A reprodução é outro desafio para os seres abissais. Muitas espécies são hermafroditas, o que significa que, na ausência de parceiros, fecundam-se a si mesmos. Há também espécies com sexos separados. Entre as espécies de peixes-pescadores, por exemplo, os machos podem ser até seis vezes menores que a fêmea e, ao encontrá-la, prende-se ao corpo dela, tornando-se um suprimento de esperma.

Peixes-pescadores.

Em algumas espécies de peixes-pescadores, ocorre uma fusão da boca do macho à região ventral da fêmea, prendendo-os pelo resto da vida. O macho prende-se por tanto tempo, que a pele da fêmea cresce ao redor da boca do macho, ao ponto de haver uma ligação entre o sistema circulatório dos animais. Ao se fundir, o macho depende inteiramente da fêmea para alimentar-se e eliminar os resíduos metabólicos. Uma única fêmea pode ter mais um macho ligado ao corpo.

Em razão de estarem adaptados às condições extremas da zona abissal, a maioria dos seres abissais não chegam vivos à superfície.

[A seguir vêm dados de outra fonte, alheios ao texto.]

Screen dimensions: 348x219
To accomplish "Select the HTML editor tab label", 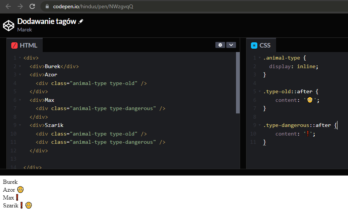I will click(28, 45).
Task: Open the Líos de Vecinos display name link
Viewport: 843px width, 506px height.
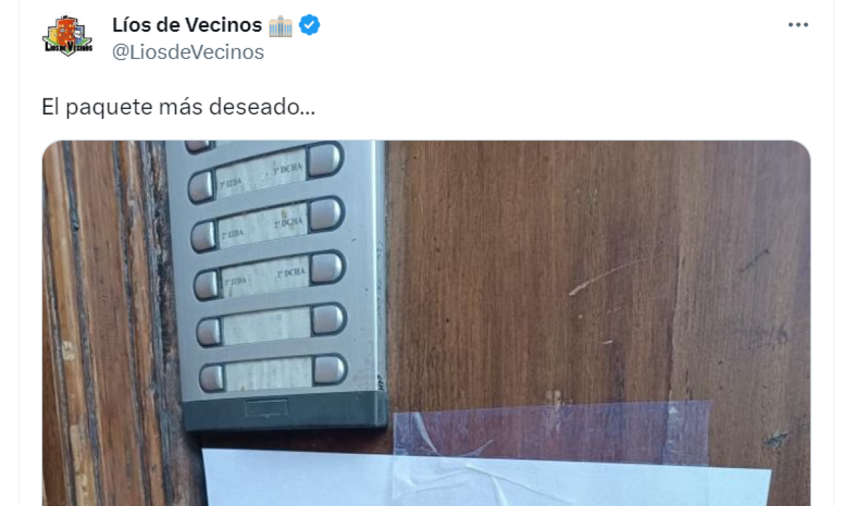Action: [187, 25]
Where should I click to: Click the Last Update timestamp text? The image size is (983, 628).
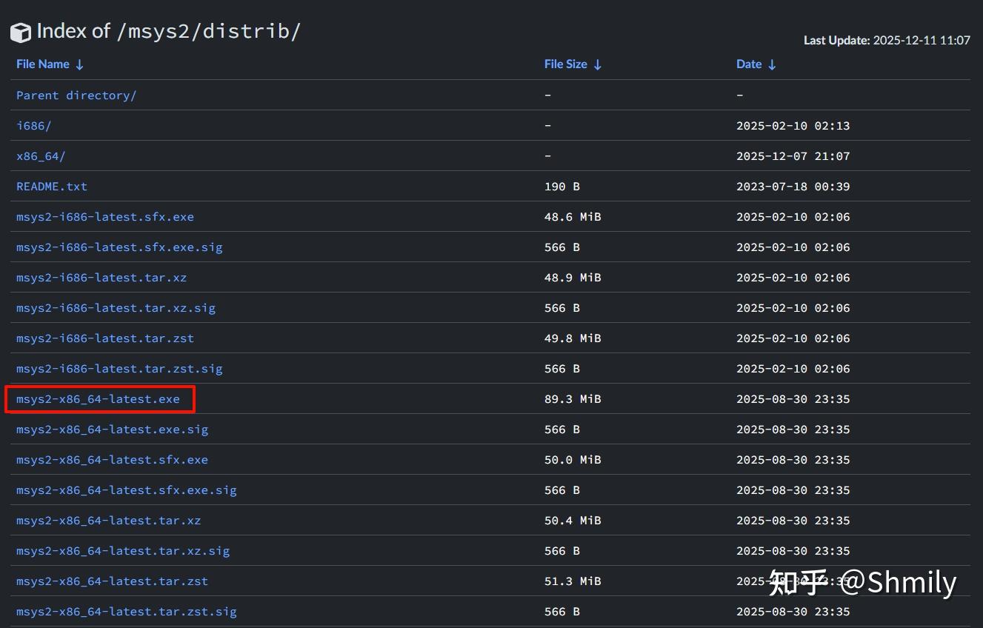click(886, 40)
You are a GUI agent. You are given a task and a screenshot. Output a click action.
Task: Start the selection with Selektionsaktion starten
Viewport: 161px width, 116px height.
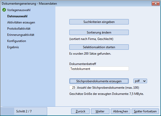point(99,47)
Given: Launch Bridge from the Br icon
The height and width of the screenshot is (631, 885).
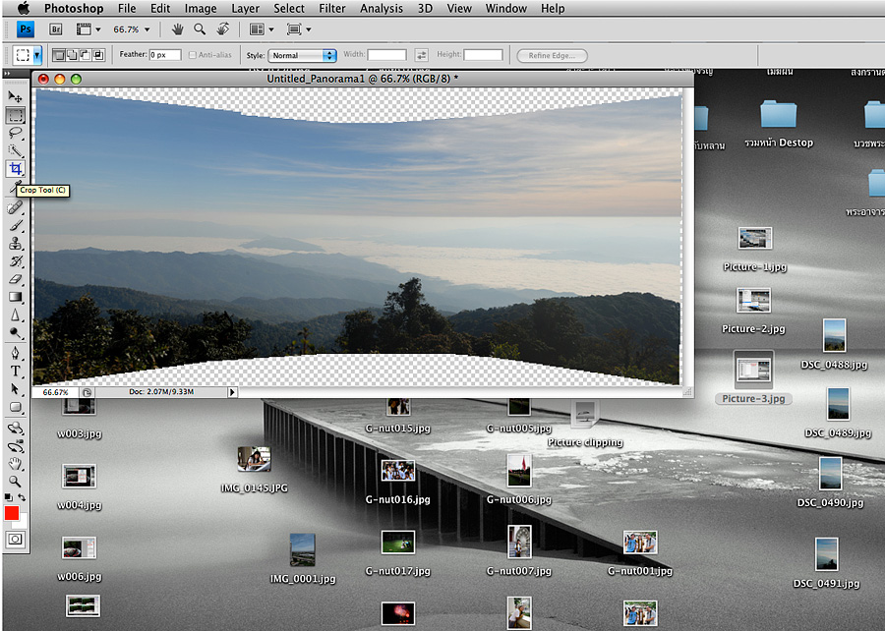Looking at the screenshot, I should coord(54,29).
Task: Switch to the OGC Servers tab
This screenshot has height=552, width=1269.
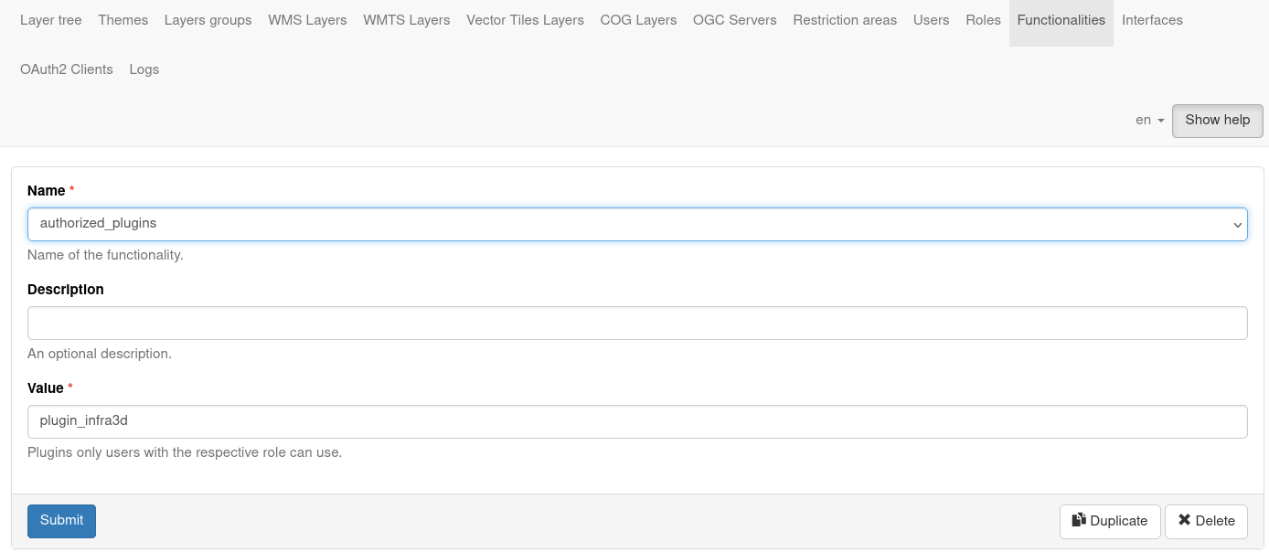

Quimiossíntese: a base das teias alimentares abissais

Ao longo das dorsais meso-oceânicas dos oceanos Pacífico, Atlântico e Índico, em profundidades superiores a 2 mil metros, são encontrados os escapes hidrotermais, regiões resultantes da atividade vulcânica do fundo marinho, de onde emerge o magma escaldante das partes profundas da crosta.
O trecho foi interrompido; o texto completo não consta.